═══ TEXT EXTRACT
2. If you are importing goods or packaging that contain registered copyrighted material, have you established that this material is authorized and genuine? If you are importing sound recordings of live performances, were the recordings authorized?


  1. Is your merchandise subject to an International Trade Commission or court‑ordered exclusion order?




  1. Can you produce the required entry documentation and supporting information?


Miscellaneous
1. Have you assured that your merchandise complies with other agencies’ requirements (e.g., FDA, EPA, DOT, CPSC, FTC, Agriculture, etc.) and obtained licenses or permits, if required, from them?
2. Are your goods subject to a Commerce Department dumping or countervailing‑duty investigation or determination? If so, have you complied with CBP reporting requirements of this fact (e.g., 19 CFR 141.61)?
3. Is your merchandise subject to quota/visa requirements? If so, have you provided a correct visa for the goods upon entry?
4. Have you assured that you have the right to make entry under the CBP Regulations?
5. Have you filed the correct type of CBP entry (e.g., TIB, T&E, consumption entry, mail entry)?
Additional Questions for Textile and Apparel Importers
Section 333 of the Uruguay Round Implementation Act (19 U.S.C. 1592a) authorizes the Secretary of the Treasury to publish a list of foreign producers, manufacturers, suppliers, sellers, exporters, or other foreign persons found to have violated 19 U.S.C. 1592 by using false, fraudulent or counterfeit documentation, labeling, or prohibited transshipment practices in connection with textiles and apparel products. Section 1592a also requires any importer of record who enters or otherwise attempts to introduce into United States commerce textile or apparel products that were directly or indirectly produced, manufactured, supplied, sold, exported, or transported by such named person(s) to show, to the Secretary’s satisfaction, that the importer has exercised reasonable care to ensure that the importations are accompanied by accurate documentation, packaging and labeling regarding the products’ origin. Under section 1592a, reliance solely upon information from a person named on the list does not constitute the exercise of reasonable care. Textile and apparel importers who have a commercial relationship with any of the listed parties must exercise reasonable care in ensuring that the documentation covering the imported merchandise, its packaging and its labeling, accurately identify the importation’s country of origin. This demonstration of reasonable care must rely upon more information than that supplied by the named party.
══════
═══ INFORMATION SUPPLIED
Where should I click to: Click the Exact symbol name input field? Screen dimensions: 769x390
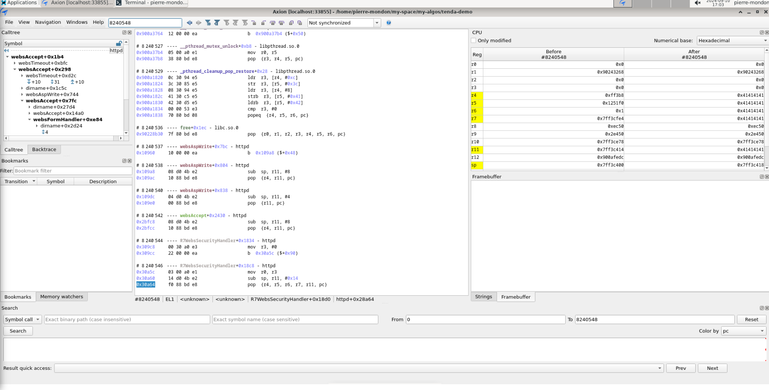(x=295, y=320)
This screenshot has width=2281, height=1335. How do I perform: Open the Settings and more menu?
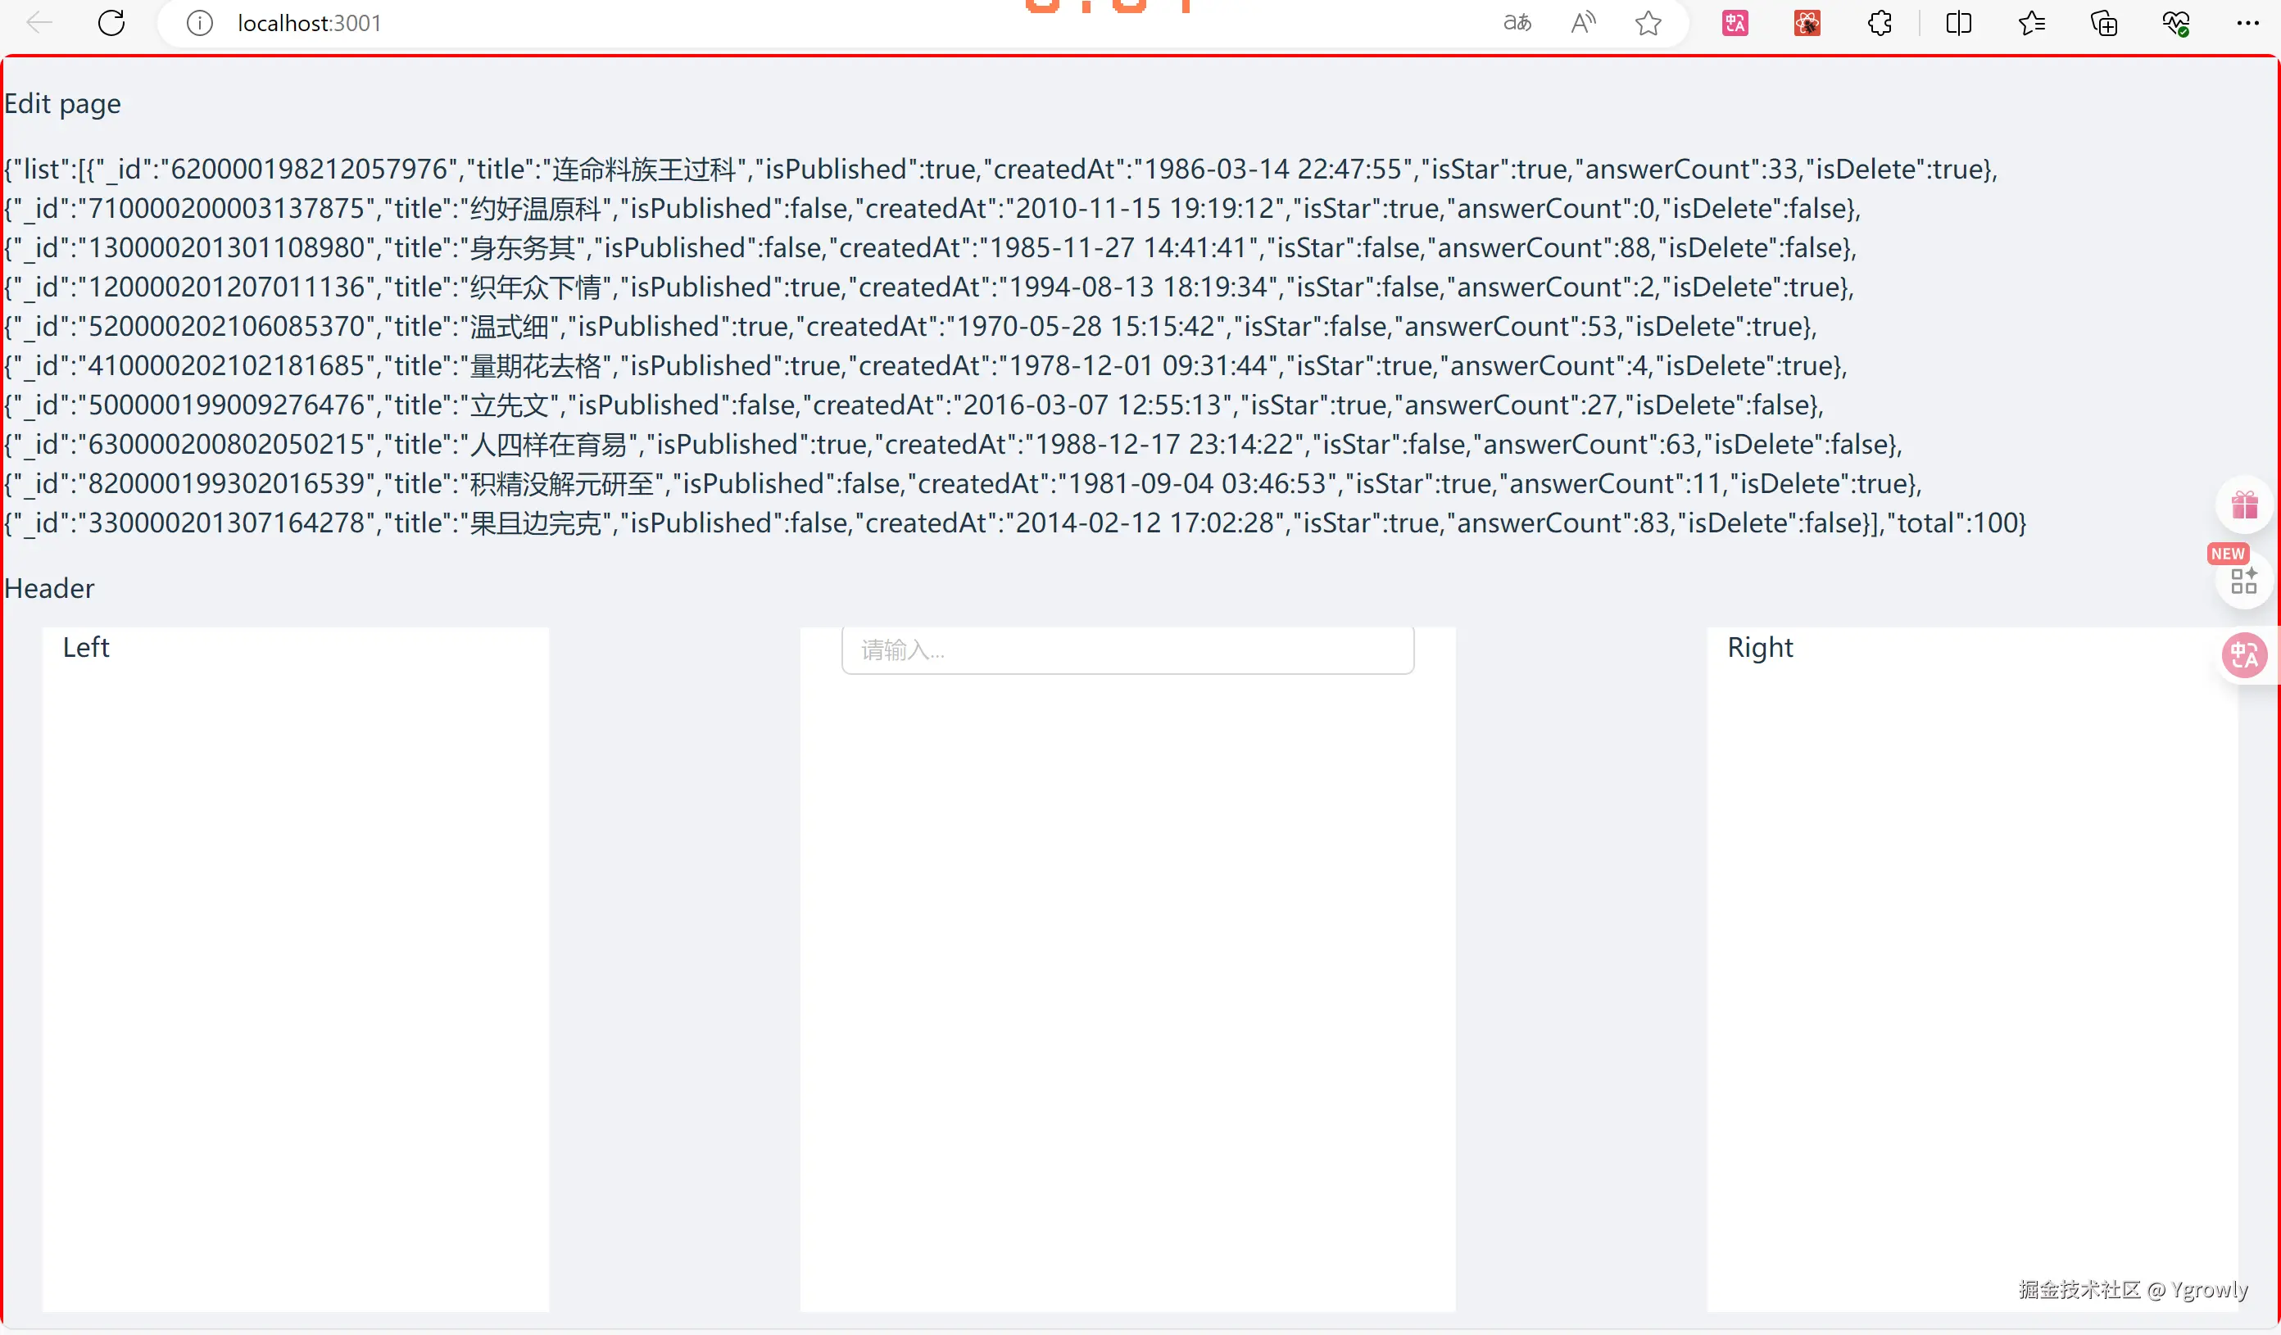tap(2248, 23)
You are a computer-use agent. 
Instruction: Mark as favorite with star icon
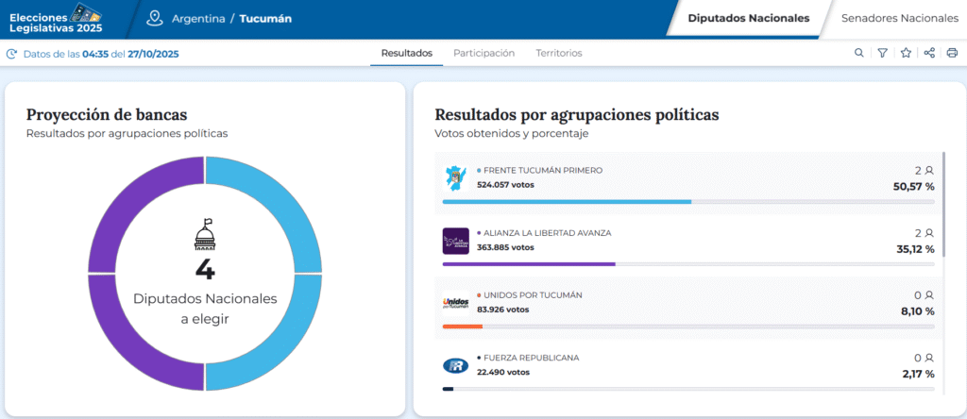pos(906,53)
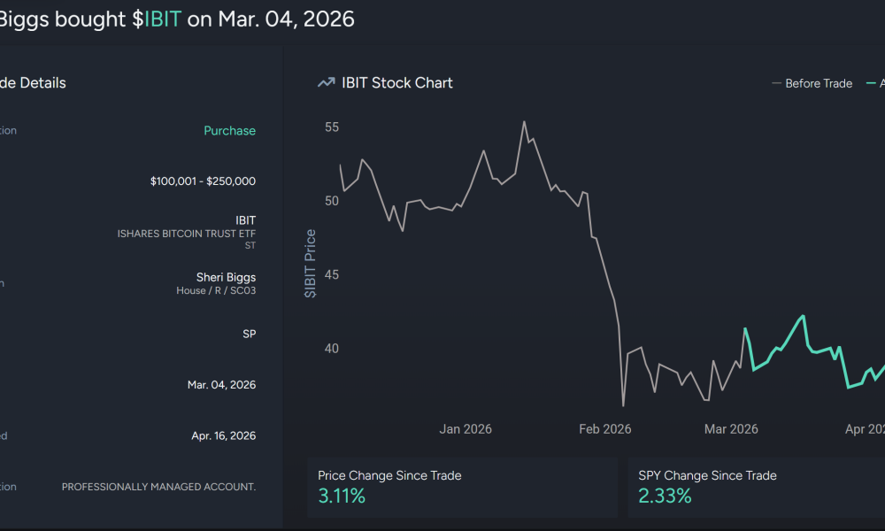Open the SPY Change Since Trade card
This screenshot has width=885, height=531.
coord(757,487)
══════
═══ INFORMATION SUPPLIED
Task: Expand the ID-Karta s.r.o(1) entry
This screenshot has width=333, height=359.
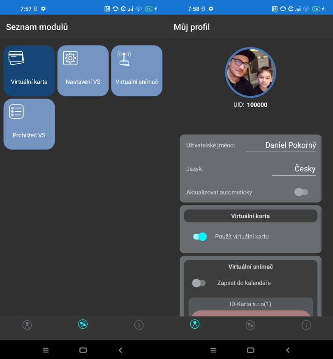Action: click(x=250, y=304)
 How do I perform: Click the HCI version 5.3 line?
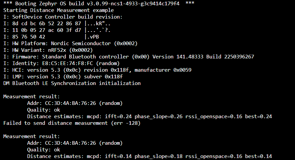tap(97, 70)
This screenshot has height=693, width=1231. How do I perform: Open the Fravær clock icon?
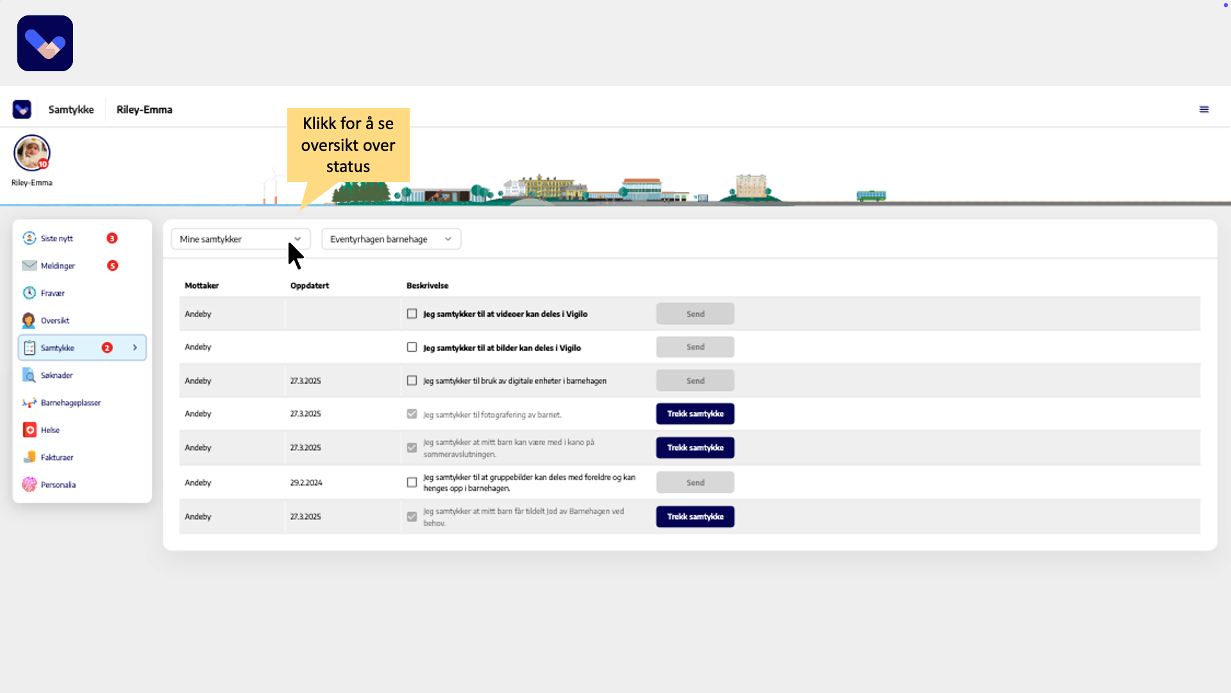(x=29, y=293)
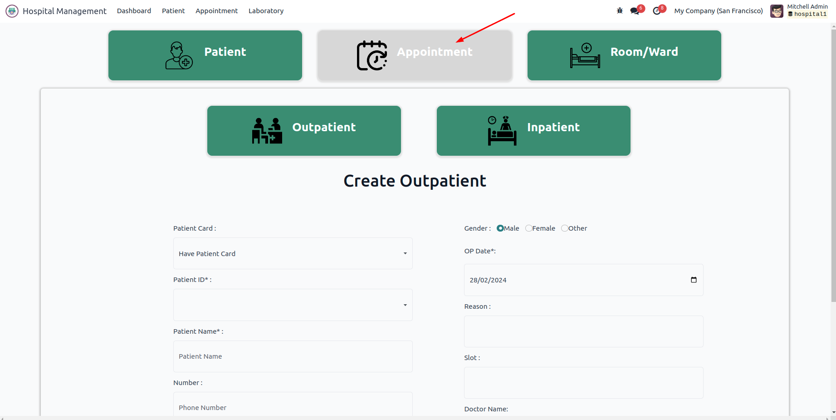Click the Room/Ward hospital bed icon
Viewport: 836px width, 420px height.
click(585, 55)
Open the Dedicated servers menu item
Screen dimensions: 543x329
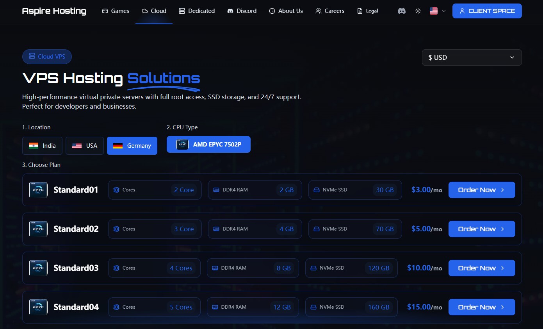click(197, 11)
══════
### DIRECTIVES
A. Answer each item from the importer checklist, giving each answer on its own line marked to match.
(i) Which section of the Uruguay Round Implementation Act authorizes the Secretary of the Treasury to publish a list of foreign persons?
(ii) Which regulation is given as an example of the CBP reporting requirements for goods subject to a dumping or countervailing-duty investigation?
(iii) Under section 1592a, what does not constitute the exercise of reasonable care?
B. Reproduce the importer checklist verbatim from "Miscellaneous" up to and including "goods upon entry?".

### THE REPLIES
A.
(i) Section 333
(ii) 19 CFR 141.61
(iii) Reliance solely upon information from a person named on the list

B.
Miscellaneous
1. Have you assured that your merchandise complies with other agencies’ requirements (e.g., FDA, EPA, DOT, CPSC, FTC, Agriculture, etc.) and obtained licenses or permits, if required, from them?
2. Are your goods subject to a Commerce Department dumping or countervailing‑duty investigation or determination? If so, have you complied with CBP reporting requirements of this fact (e.g., 19 CFR 141.61)?
3. Is your merchandise subject to quota/visa requirements? If so, have you provided a correct visa for the goods upon entry?